A research project funded by the U.S. Air Force and taking place among academics in Texas is advancing a new class of metamaterials that could open up a range of applications for defense requirements. By finding new methods for creating synthetic compounds, scientists believe they can develop nanomaterials with properties better suited for products such as electronics than anything found in nature.
By Rita Boland, SIGNAL Magazine

 
These snapshots in time show a beam exciting a prism made of square loops. The metamaterial prism shows positive or negative refraction angle. No natural materials contain a negative index of refraction. Scientists have discovered a manmade material that can support negative index of refraction. Manipulation of this may be a way to tune response in real time.
Basic scientific investigation could yield major enhancements to airmen’s systems.

A research project funded by the U.S. Air Force and taking place among academics in Texas is advancing a new class of metamaterials that could open up a range of applications for defense requirements. By finding new methods for creating synthetic compounds, scientists believe they can develop nanomaterials with properties better suited for products such as electronics than anything found in nature.

Titled Novel Exotic Features of Metamaterials and their Electromagnetic Applications, the project is funded through the Air Force Office of Scientific Research (AFOSR) Young Investigator Research Program. Its research focuses on theoretical modeling and applications of artificial materials with exotic properties beyond what occur naturally. Dr.

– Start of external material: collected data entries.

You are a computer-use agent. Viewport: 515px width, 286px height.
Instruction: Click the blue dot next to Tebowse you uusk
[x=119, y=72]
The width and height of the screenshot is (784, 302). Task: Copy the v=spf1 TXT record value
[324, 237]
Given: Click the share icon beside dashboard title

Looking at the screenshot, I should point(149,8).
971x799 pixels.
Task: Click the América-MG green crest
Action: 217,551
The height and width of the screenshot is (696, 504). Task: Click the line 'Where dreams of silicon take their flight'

Andrea Alù, an assistant professor at the University of Texas at Austin with a doctorate degree in electrical engineering, is heading the effort.

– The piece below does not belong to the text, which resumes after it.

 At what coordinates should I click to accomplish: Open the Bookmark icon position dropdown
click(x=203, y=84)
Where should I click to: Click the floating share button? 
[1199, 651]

The project has several direct implications in a variety of fields that interest the Air Force, Alù explains. He says scientists will be able to realize multiple benefits, including more efficient and smaller sensors, smaller electronic devices and switches, larger bandwidths of operation for communication devices, higher efficiencies for energy harvesting, frequency conversion, nonlinear operation, scattering suppression, enhancement and redirection. “We believe that all these concepts can affect military technology on the field in the near future,” he states.

Work on the AFOSR project has two main goals: to make a lasting impact on the theoretical understanding of the unconventional way metamaterials interact with electromagnetic waves; and to apply their anomalous scattering properties to miniaturize devices and obtain electromagnetic responses unavailable now, particularly in the visible domain. “Currently, metamaterials are characterized and modeled on the basis of homogenization schemes a century old, developed to describe natural materials and simple composites,” Alù explains. “However, their complex wave interaction requires new methods and schemes to properly and successfully describe their wave interaction. Our most recent theoretical results in this sense have solved several outstanding issues relative to the possibility of describing metamaterials as homogeneous materials, capturing all their complex responses within a limited set of constitutive parameters. These findings will tremendously facilitate the design and modeling of novel devices with unconventional properties, of great interest for various Air Force applications.”

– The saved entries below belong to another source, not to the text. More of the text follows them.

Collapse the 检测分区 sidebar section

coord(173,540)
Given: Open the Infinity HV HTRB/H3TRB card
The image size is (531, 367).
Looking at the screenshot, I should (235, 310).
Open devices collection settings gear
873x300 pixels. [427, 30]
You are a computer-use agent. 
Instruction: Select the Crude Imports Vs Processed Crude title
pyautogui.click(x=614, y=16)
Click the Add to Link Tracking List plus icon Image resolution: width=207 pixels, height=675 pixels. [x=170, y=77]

He adds that, “In parallel to these important results, we have proposed concepts for novel optical devices involving nanostructured metamaterials with groundbreaking properties for sensing, switching and energy harvesting. Our concepts of ‘plasmonic Brewster’ transmission and of bistable index of refraction, for instance, have recently appeared in two Physical Review Letters,” a journal of the American Physical Society (APS). The papers were both published in March.

The findings will help others better describe how electromagnetic waves interact with metamaterials. An index of refraction tells how the waves interact with a substance. The numbers used for natural materials often are inaccurate for metamaterials. Previously, researchers had problems when trying to use the natural parameters to describe metamaterials in a homogenous—instead of atom by atom or molecule by molecule—manner. The physical laws inherent in the parameters often were violated.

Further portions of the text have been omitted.